EXERCISE TASKS:
A. Reproduce the passage of the Evgeni Nabokov retirement article starting with "Nabokov was originally" and going on through "that same season.".
B. According to the Evgeni Nabokov retirement article, how many wins does Nabokov have as a San Jose Sharks goaltender?
C. Extend the Evgeni Nabokov retirement article past its final sentence.

(photo: Dinur Blum)

After 14 amazing seasons in the NHL, goaltender Evgeni Nabokov made an announcement Wednesday that he would retire. A member of the San Jose Sharks for 10 seasons, the Sharks reacquired Nabokov on Monday from the Tampa Bay Lightning and, as expected, it was so that he could retire as a Shark.

Nabokov was originally drafted by the Sharks in 1994, and throughout his illustrious career, he led all goaltenders selected in that draft year for career games played, wins, and shutouts. Additionally, he is the winning-est goaltender in the Sharks’ franchise history with 293 wins. He also holds the title for most games played (563) and most shutouts (50) for the club. In his first full NHL season in 2000-01, he received the Calder Memorial Trophy as the League’s Rookie of the Year plus was selected to play in the NHL All-Rookie Team and the NHL All-Star game all in that same season.

Overall, he has played in 697 career NHL games with San Jose (1999-2010 seasons), the New York Islanders (2011-14 seasons), and Tampa Bay Lightning (2014-15).

The season with the most accolades for Nabokov was in 2007-08. He led the NHL in wins (46), was tied for 3rd in shutouts (6), and was 3rd in goals-against average (2.14). That same season he was runner-up for the Vezina Trophy as the NHL’s top goaltender and finished 7th in voting for the Hart Trophy, which is awarded to the NHL’s most valuable player. He played in the NHL All-Star Game and was named to the NHL First All-Star Team. Additionally, he had 46 wins that season, 4th most in a single season in the NHL with 77 appearances. Those 77 appearances in a single season ranks third most in NHL history.

DATASET CONTENT:
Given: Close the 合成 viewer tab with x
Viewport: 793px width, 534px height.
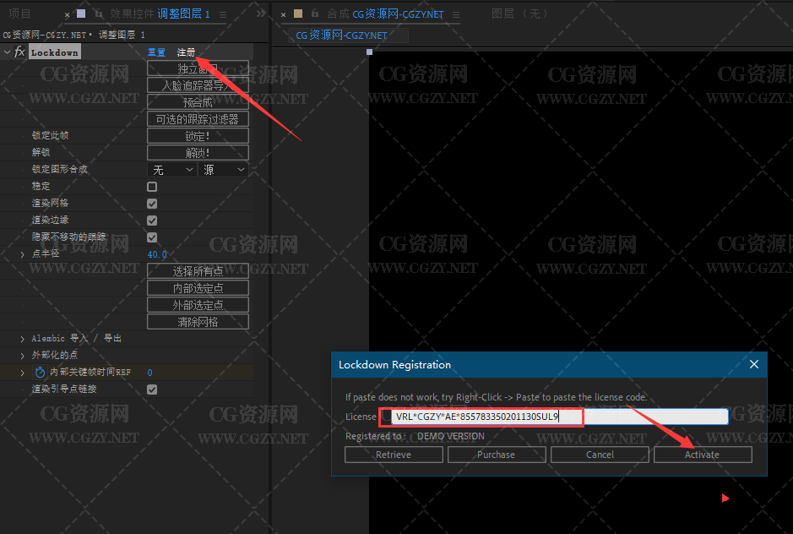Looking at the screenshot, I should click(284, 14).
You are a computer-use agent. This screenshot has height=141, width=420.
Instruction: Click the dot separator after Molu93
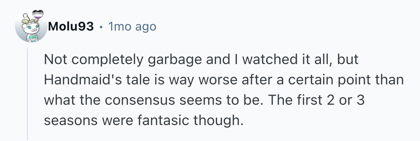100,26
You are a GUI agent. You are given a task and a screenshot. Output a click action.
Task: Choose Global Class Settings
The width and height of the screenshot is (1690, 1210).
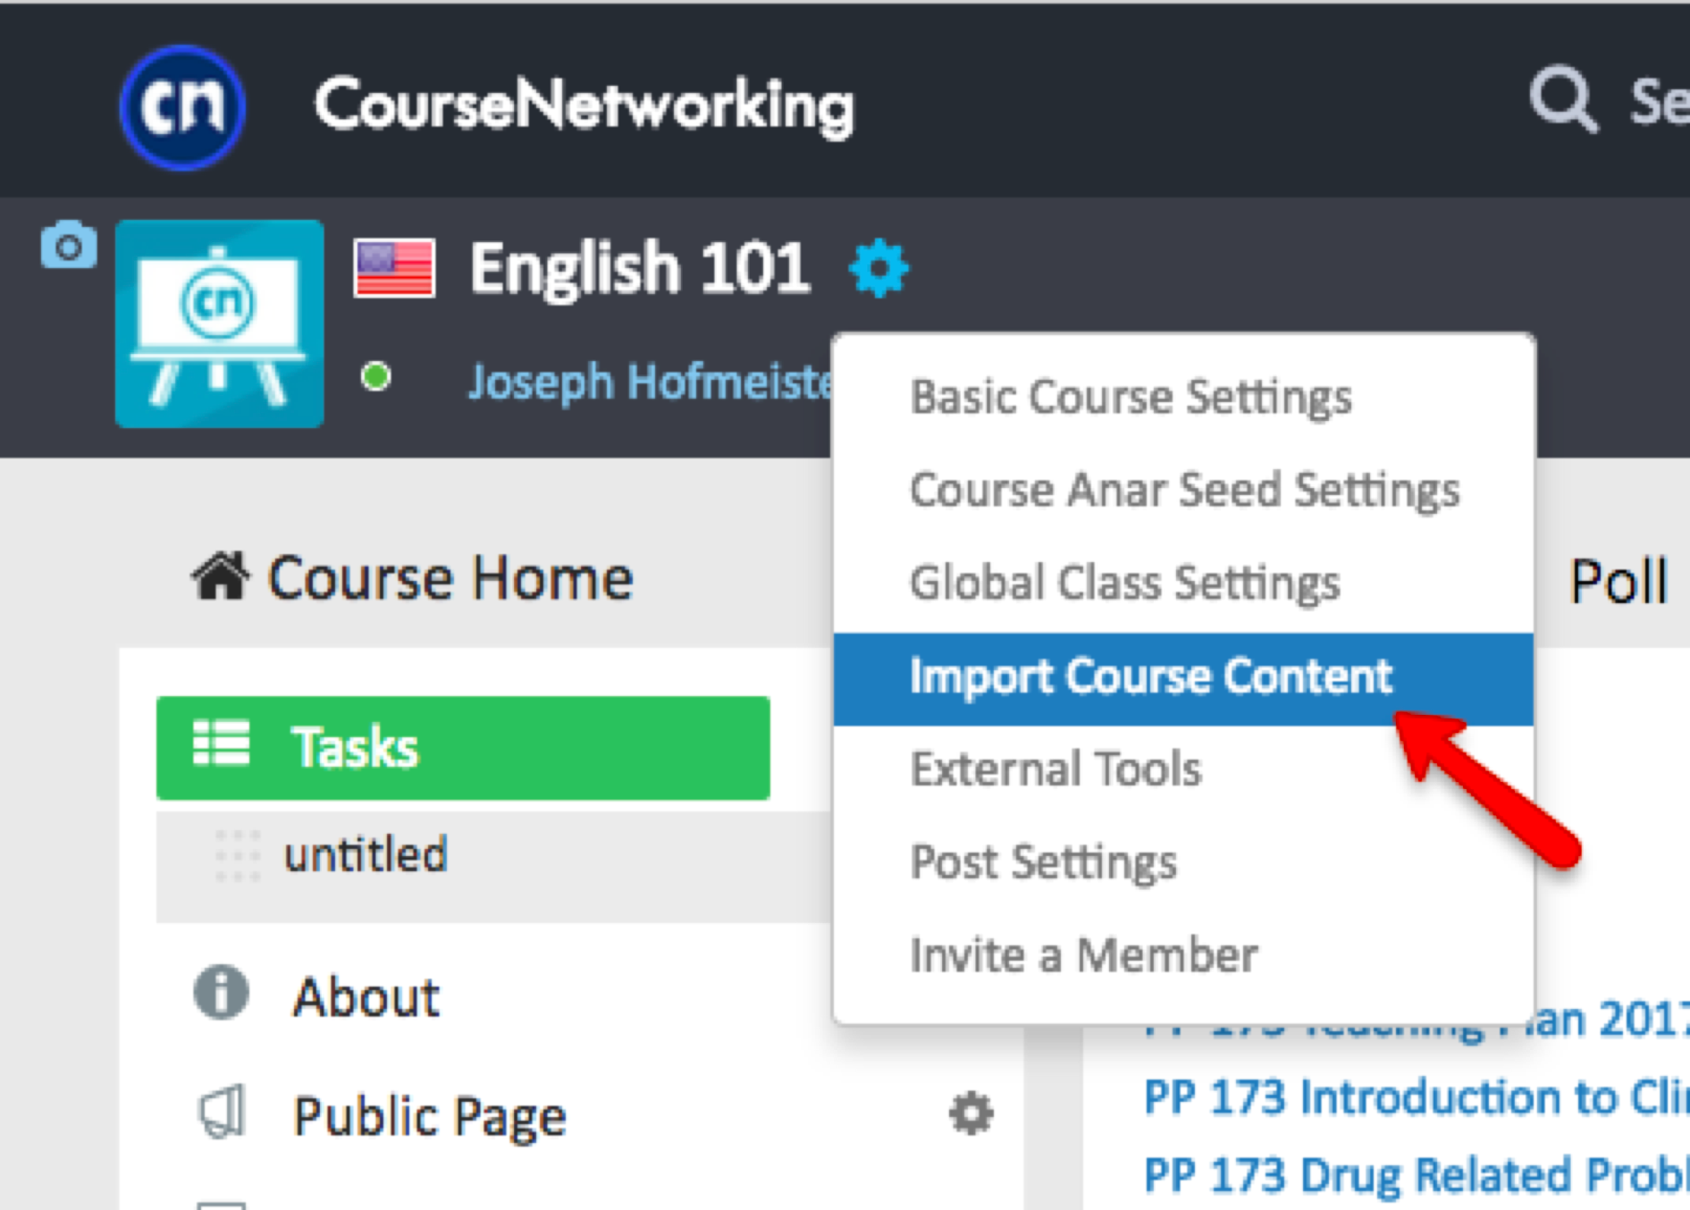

ANSWERS PER TASK:
A.
Nabokov was originally drafted by the Sharks in 1994, and throughout his illustrious career, he led all goaltenders selected in that draft year for career games played, wins, and shutouts. Additionally, he is the winning-est goaltender in the Sharks’ franchise history with 293 wins. He also holds the title for most games played (563) and most shutouts (50) for the club. In his first full NHL season in 2000-01, he received the Calder Memorial Trophy as the League’s Rookie of the Year plus was selected to play in the NHL All-Rookie Team and the NHL All-Star game all in that same season.

B. 293 wins.

C.
Probably one of the coolest stats to happen to a goalie happened to Nabokov on March 10, 2002, in Vancouver. He scored a goal – only the 7th goaltender (and first of European descent) to do so. But what’s more impressive is that he was the first NHL goalie to score while his team was on a power play.

Among his incredible regular-season statistics, Nabokov also ranks 23rd all-time in postseason wins with 42 out of his 86 career Stanley Cup Playoff games. He helped lead the Sharks to two of their three Western Conference Final appearances in 2004 and 2010.

His achievements stretch across the international stage as well. In 2004, he was named to the roster for the World Cup of Hockey for that year. A native of Kazakhstan, he represented Russia in 2006 as their starting goaltender and in the 2010 Winter Olympics. Additionally, he led Russia to a gold medal in the 2008 World Championships (he played in the 2011 World Championships as well) and was voted “Best Goalkeeper” and named Russia’s top player for those games in 2008.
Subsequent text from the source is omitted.